Le Huffington Post – « L’échec français des intercommunalités »

Le Huffington Post – « L’échec français des intercommunalités »

Retrouvez infra la tribune de Jean-Luc Monteil, président du MEDEF Provence-Alpes-Côte d’Azur, publiée dans Le Huffington Post.

 

« L’échec français des intercommunalités »

Le succès était programmé. On allait voir ce qu’on allait voir, le millefeuille communal n’avait qu’à bien se tenir… Mais voilà, depuis vingt ans que la France s’est couverte d’intercommunalités, le succès a un goût amer. Et ce n’est pas les futurs schémas départementaux de coopération intercommunale (SDCI), enfants de la loi NOTRe arrêtés le 15 juin dernier pour entrer en vigueur le 1er janvier 2017, qui devraient changer la donne. Retour sur un échec français.

Communautés urbaines, de communes ou d’agglomération, le nombre d’intercommunalités a quintuplé depuis plus de vingt ans, passant de 466 en 1993 à 2 456 en 2013. À la faveur des différentes étapes de son importante histoire législative – loi « ATR » du 6 février 1992 qui donne naissance aux communautés de communes, loi « Chevènement » du 12 juillet 1999 créatrice des communautés d’agglomération, loi du 13 août 2004 qui encourage (déjà !) les fusions de communautés, loi du 16 décembre 2010 initiatrice des métropoles, lois MAPTAM (2014) et NOTRe (2015) qui parachèvent la métropolisation et donnent un coup de rabot à la carte intercommunale -le maillage s’est ainsi considérablement densifié pour couvrir aujourd’hui 98,3% des municipalités, contre seulement 14% vingt-cinq ans en arrière. En parallèle, les compétences des structures intercommunales se sont largement étoffées, allant du développement économique à la gestion des déchets ou de la voirie en passant par le tourisme, la politique locale du commerce et l’aménagement du territoire.

Conçue à l’origine comme un remède à l’émiettement des municipalités (rappelons qu’une commune sur deux compte moins de 500 habitants !), l’intercommunalité, qui s’est même parée d’une association pour défendre ses propres intérêts – l’Assemblée des Communautés de France (AdCF), cousine germaine de l’Assemblée des Départements de France (ADF) et de l’Association des Régions de France (ARF) -, apparaît sur le papier comme un succès que peu ose remettre en question.

Pourtant, en grattant un peu, en soulevant l’épais tapis de la carte intercommunale et du millefeuille administratif dans son ensemble, la réalité est bien plus contrastée. La question du coût budgétaire des intercommunalités se pose en premier lieu avec acuité. En effet, en trente ans, les dépenses des différentes structures intercommunales ont progressé de 43,4% tandis que le nombre de leurs agents a plus que doublé entre 2000 et 2010 ( 103%), et ce alors que les communes -à rebrousse-poil de la promesse de rationalisation- n’ont su stabiliser leurs effectifs ( 8% sur la même période). Or, comme le souligne l’économiste Christian Saint-Etienne, « moins d’un tiers de la hausse des effectifs des intercommunalités » s’explique par les nouvelles missions attribuées par la loi.

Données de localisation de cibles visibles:
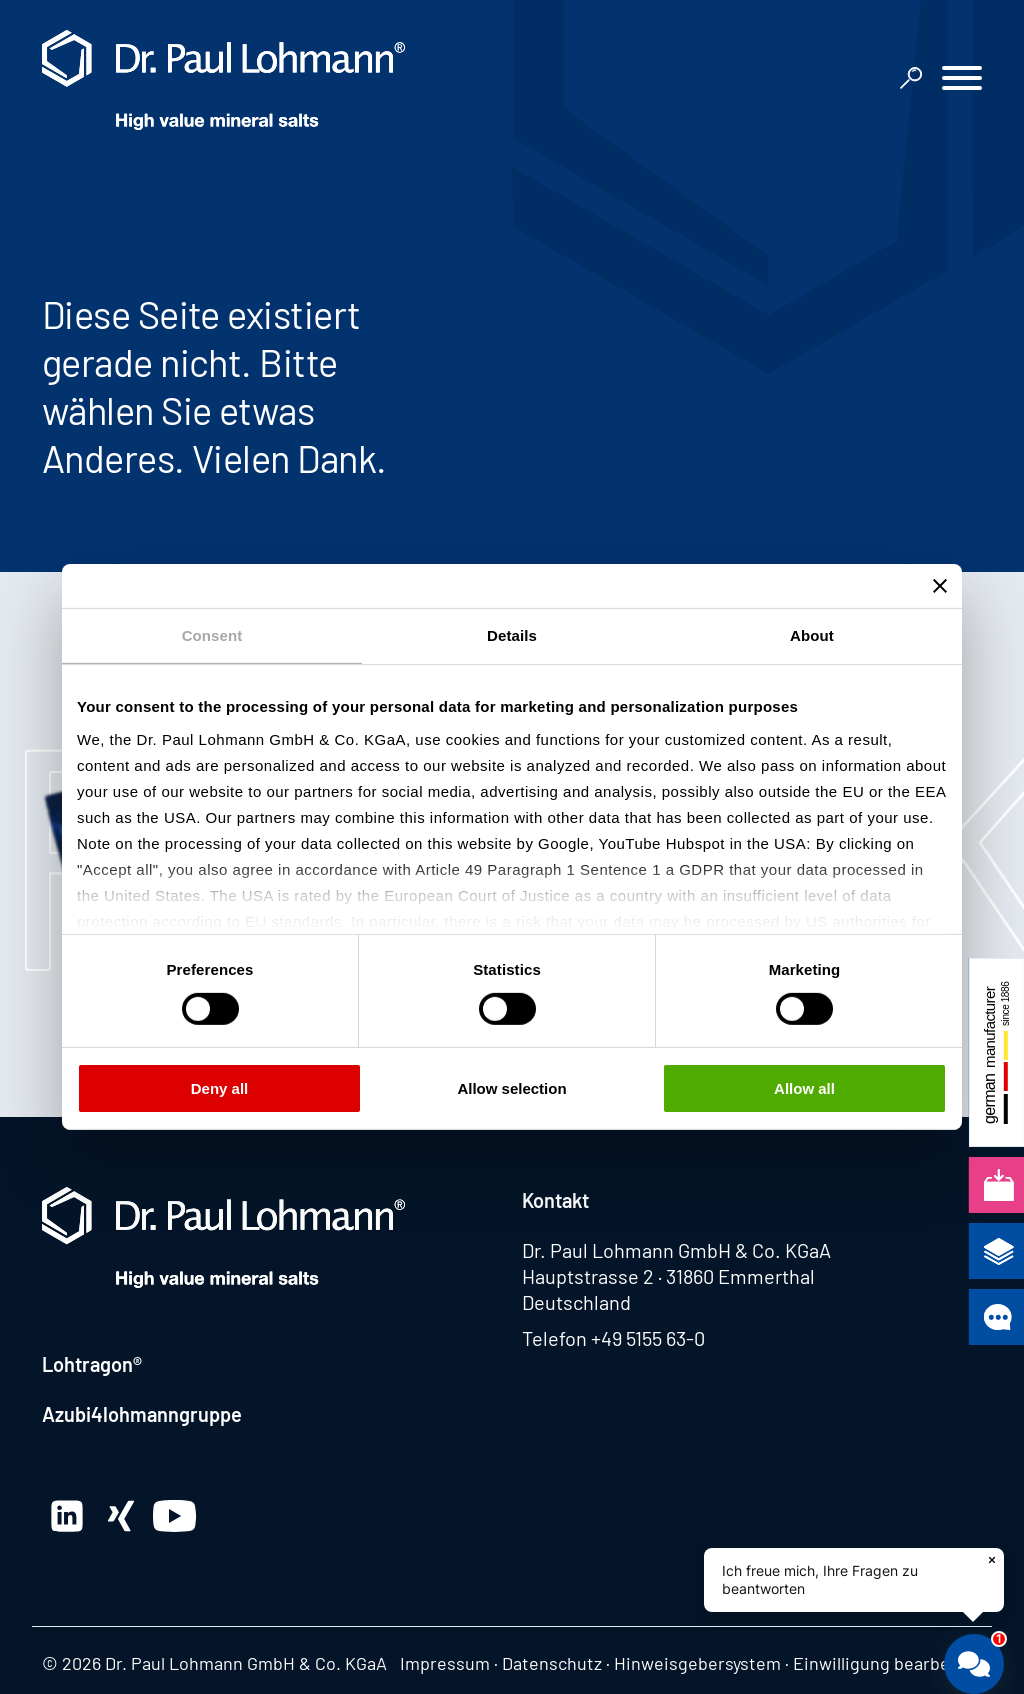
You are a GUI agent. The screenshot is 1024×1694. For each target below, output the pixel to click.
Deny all (220, 1088)
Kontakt (555, 1200)
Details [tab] (512, 635)
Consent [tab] (212, 635)
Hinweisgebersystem (697, 1663)
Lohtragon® (92, 1364)
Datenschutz (552, 1663)
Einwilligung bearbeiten (887, 1663)
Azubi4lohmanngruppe (142, 1414)
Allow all (804, 1088)
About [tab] (812, 635)
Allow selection (511, 1088)
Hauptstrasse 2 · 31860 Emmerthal (668, 1276)
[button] (962, 80)
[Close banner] (940, 586)
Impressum (445, 1663)
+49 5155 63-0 (648, 1338)
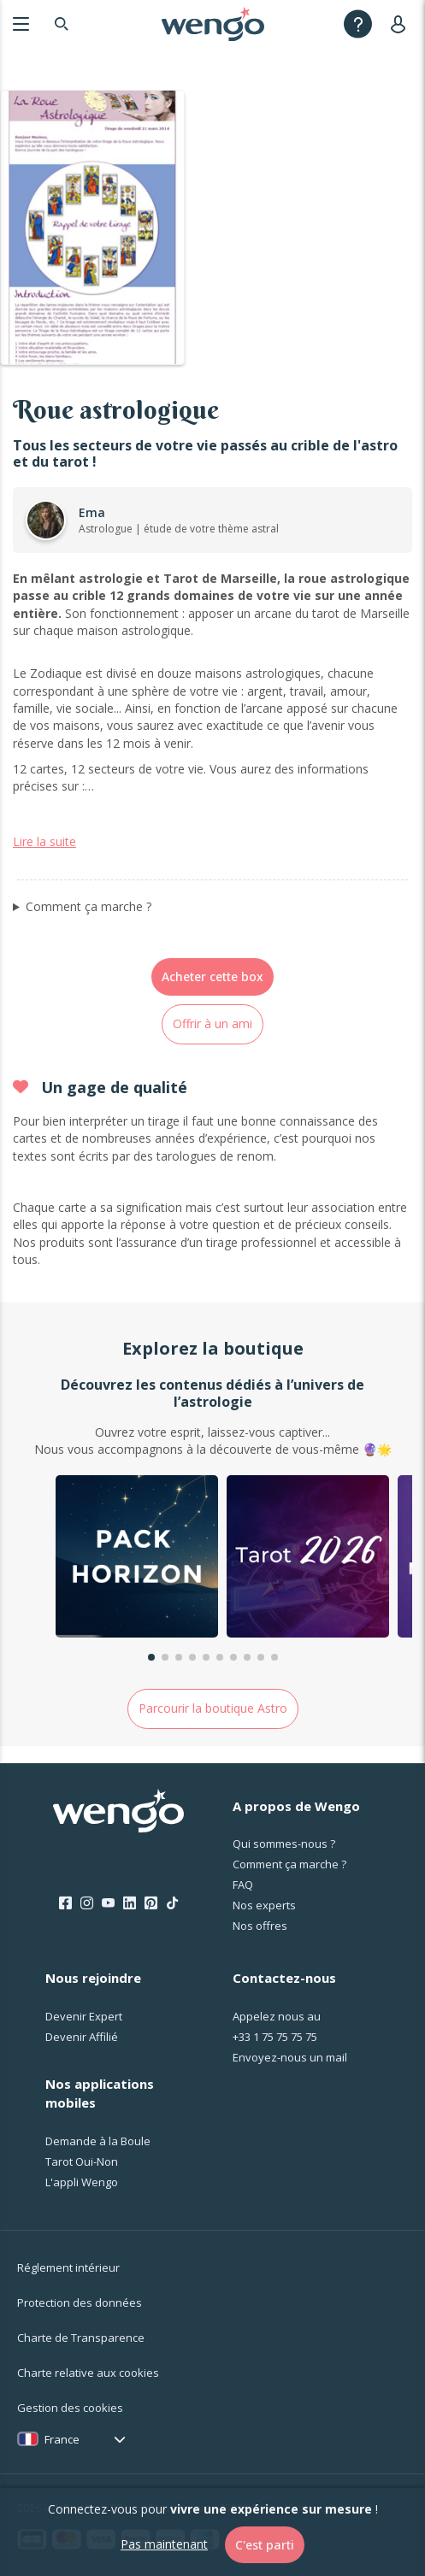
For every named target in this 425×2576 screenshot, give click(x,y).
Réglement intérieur (68, 2267)
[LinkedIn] (129, 1903)
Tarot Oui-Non (81, 2161)
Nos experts (264, 1905)
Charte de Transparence (81, 2337)
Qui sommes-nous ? (284, 1843)
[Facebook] (65, 1903)
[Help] (358, 23)
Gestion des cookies (70, 2407)
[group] (137, 1558)
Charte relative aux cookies (88, 2372)
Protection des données (79, 2302)
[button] (151, 1657)
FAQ (243, 1884)
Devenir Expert (83, 2016)
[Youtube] (108, 1903)
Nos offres (260, 1925)
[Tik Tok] (172, 1903)
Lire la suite (44, 841)
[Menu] (21, 23)
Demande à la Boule (98, 2141)
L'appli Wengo (81, 2182)
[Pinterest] (151, 1903)
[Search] (61, 23)
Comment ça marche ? (88, 906)
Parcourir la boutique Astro (213, 1708)
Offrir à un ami (212, 1023)
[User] (401, 23)
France (62, 2439)
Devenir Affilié (81, 2036)
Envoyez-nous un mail (290, 2057)
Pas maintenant (164, 2544)
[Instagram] (86, 1903)
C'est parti (264, 2545)
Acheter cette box (212, 976)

→ **Exercices**:
A – Dans la partie de la liste qui commence à la ligne contenant « Comment ça marche ? (88, 906) » et va jusqu'à la fin de la liste, remplacez « Affilié » par « Partenaire ». Recopiez ensuite ces lignes sans rien changer d'autre.
B – Rédigez la suite de la tribune sur l'échec des intercommunalités, à partir de sa dernière phrase.

→ **Corrigés des exercices**:
A –
Comment ça marche ? (88, 906)
Parcourir la boutique Astro (213, 1708)
Offrir à un ami (212, 1023)
[User] (401, 23)
France (62, 2439)
Devenir Partenaire (81, 2036)
Envoyez-nous un mail (290, 2057)
Pas maintenant (164, 2544)
[Instagram] (86, 1903)
C'est parti (264, 2545)
Acheter cette box (212, 976)

B –
Synchroniquement, comme le révèle une enquête de la Fondation iFRAP, près de 40% des maires interrogés considèrent que « les transferts de personnels accompagnant le transfert de compétences vers l’intercommunalité ne se sont pas concrétisés« . Résultat : chaque échelon a continué à recruter de son côté, doublonnant les effectifs et grevant un peu plus les budgets municipaux et intercommunaux. Un constat confirmé par la Direction générale des collectivités locales selon qui « l’accélération de l’accroissement des dépenses des groupements n’a malheureusement pas été compensée par une diminution de celle des communes« .

Autre grief : le nombre d’élus communautaires. Avant 2010, les états-majors des intercommunalités s’avéraient bien souvent pléthoriques : la communauté urbaine de Rouen comptait ainsi 45 vice-présidents, celle de Lyon en disposait de 40 contre 33 à Nantes ou à Marseille et 27 à Nice. La gabegie – pour ne pas parler de clientélisme (!) – était telle que le législateur a dû fixer un seuil limite de vice-présidents (désormais établi à 15) dans la loi du 16 décembre 2010. Au total, le coût de ces exécutifs a augmenté de 27,8% entre 2007 et 2010, alors que le nombre de groupements de communes est, quant à lui, resté stable sur la période. Un modèle de bonne gestion…

Autre point d’achoppement: la fiscalité. Ainsi, comme le soulignait la Cour des Comptes fin 2009, le développement de l’intercommunalité s’est accompagné d’une importante augmentation des impôts locaux: 96% pour la taxe d’habitation et 72% pour la taxe foncière au cours de la première décennie des années 2000. Du côté des entreprises, la fiscalité économique n’est pas en reste. En Provence-Alpes-Côte d’Azur par exemple, la fiscalité moyenne par salarié accuse une progression de 14,9% pour la métropole Aix-Marseille entre 2011 et 2014, suivie de près par la métropole Nice Côte d’Azur ( 12,8%), la communauté d’agglomération Toulon Provence Méditerranée ( 12%) ou encore le Grand Avignon ( 10,6%). Des évolutions totalement déconnectées de la réalité économique et qui viennent s’ajouter à la « surfiscalité » généralisée qui frappe déjà les entreprises tricolores (la France détenant le record européen du taux d’imposition des sociétés).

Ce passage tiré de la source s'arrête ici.